Nos vemos, sin fecha ni horario fijo, en algunas pantalla de TV. Y el sábado y domingo estoy en "No es un día cualquiera" de Radio Nacional de España, con Pepa Fernández
«Fatti non foste a viver come bruti, ma per seguir virtute e conoscenza»
«No habéis sido hechos para vivir como brutos, sino para seguir virtud y conocimiento»
Dante Alighieri, "La Divina Commedia", Inferno - canto XXVI

miércoles, 5 de octubre de 2011

(109) Mujeres humilladas y nosotros con un arma poderosa que no sabemos o no osamos utilizar
Donne umiliate e noi con un’arma potente che non sappiamo o non osiamo utilizzare

«A este no le compraría ni un coche de segunda mano». Más frecuente en el lenguaje político y corriente al otro lado del charco, la expresión solemos utilizarla con referencia a un candidato al cual no estamos dispuestos a entregar ni el voto y mucho menos la confianza.
  Pero es menos frecuente que utilicemos esa consideración cuando nos referimos al mundo del comercio, a la relación productor-cliente, cotidiana y mucho más estrecha de la que mantenemos con los políticos. Mundos diferentes, por supuesto, y con características que sólo mantienen un lejano parecido.
  Por ejemplo, al político podemos otorgarle o retirarle nuestra confianza sólo en contadas y periódicas ocasiones: las de la cita con las urnas, cuando elegimos la fuerza política que más se acerca a nuestra visión de la vida y los candidatos que querríamos ver al timón de la situación. Un arma democrática y poderosa.
  Y, sin embargo, perdemos de vista otro poder, mayor por inmediatez de su eficacia del que tenemos con relación a la política.
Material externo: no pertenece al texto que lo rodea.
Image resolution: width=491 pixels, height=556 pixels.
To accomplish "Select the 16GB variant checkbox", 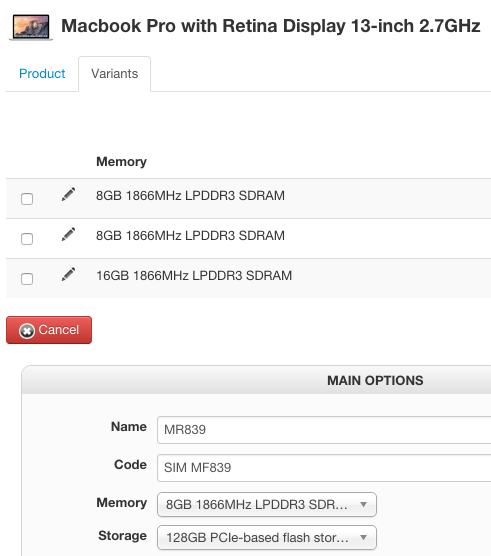I will point(27,279).
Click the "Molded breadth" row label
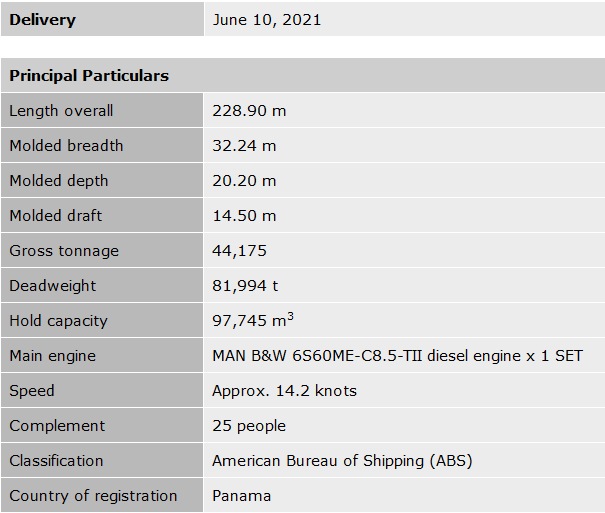Image resolution: width=605 pixels, height=513 pixels. pos(66,146)
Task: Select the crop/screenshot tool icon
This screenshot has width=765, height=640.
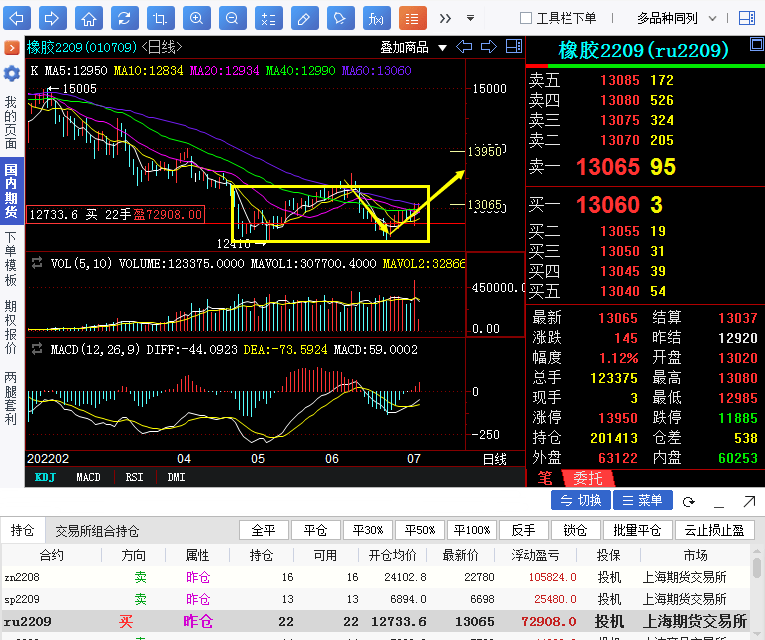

Me refiero a algo que en algunos países tienen mucho más claro y cuyos ciudadanos, en ese caso consumidores, saben ejercer con claridad de objetivos y una determinación que tendríamos que observar y adoptar.
  Estoy hablando de la retirada de confianza, de apartar una marca de nuestra cesta de la compra, de la abstención a la hora de escoger entre productos similares o equivalentes. Confieso que yo, salvo casos de necesidad, urgencia o ausencia de alternativa, suelo practicar esta modalidad de disenso y dejar, tácita pero tangiblemente, el testimonio de mi «No».
  Evito adquirir productos que se publicitan alrededor de un espacio televisivo o radiofónico que me disgusta o que ataca seria y sistemáticamente mis principios, sobre todo los éticos y morales. Y no digamos cuando la empresa productora viola o colabora en la violación de los más elementales derechos humanos y cívicos. El abanico del disenso es muy amplio.
  Me quedo muy a gusto, aun sabiendo que lo mío es testimonial, cuando compro Herrero en lugar de Hernández (discúlpenme los homónimos, sólo es un ejemplo) porque así castigo una conducta o una línea de actuación con la que no comulgo, no estoy en sintonía o directamente repudio.
  Claro – dirán Ustedes – te quedas a gusto y en paz con tu conciencia, sin embargo es una rebeldía poco eficaz.
  Ese es el punto. Tendríamos que saber imitar, aquí, eso que en otras, pocas, latitudes han sabido aprender y que asusta a las marcas, sobre todo las más grandes, porque se las ataca donde más duele: la imagen y el beneficio.
  ¿A qué viene todo esto?
  Viene como reacción indignada al enterarme de que se está investigando el comportamiento de un grupo empresarial cuyas trabajadoras han sido humilladas. Sólo las trabajadoras, no los trabajadores, para añadir a lo denigrante también lo discriminatorio. A esas mujeres – aquí me salto la presunción de inocencia, porque está más que comprobado – se las obliga a ir al aseo sólo por cinco minutos y colgándose un cartelito rojo que dice eso: “Aseo”.
  No necesito comentar más. Es uno de los muchos casos en los que hay que decir ese «No» con la mayor contundencia posible. Y sabiendo que a ese repudio podemos acompañar un arma poderosa: no comprar a esa empresa. Hacerlo con productos similares de otras marcas, ejerciendo nuestro derecho de consumidores responsables.
  ¿Por qué no comenzamos a partir de hoy? Por ejemplo, con los productos de Agronativa, del grupo agroalimentario “El Ciruelo” de Alhama, Murcia.
  Alguien podrá objetar que eso, si se hiciera de forma masiva, podría tener consecuencias también para los puestos de trabajo de los mismos trabajadores de una empresa o grupo comercial o industrial. El riesgo existe. Pero tengo dos objeciones: la primera, que a lo mejor, si la retirada de confianza es contundente, será suficiente para producir una rectificación a tiempo; la segunda, mucho más importante, es que hay límites de tolerancia insuperables y principios innegociables. Cueste lo que cueste. También en tiempos de crisis.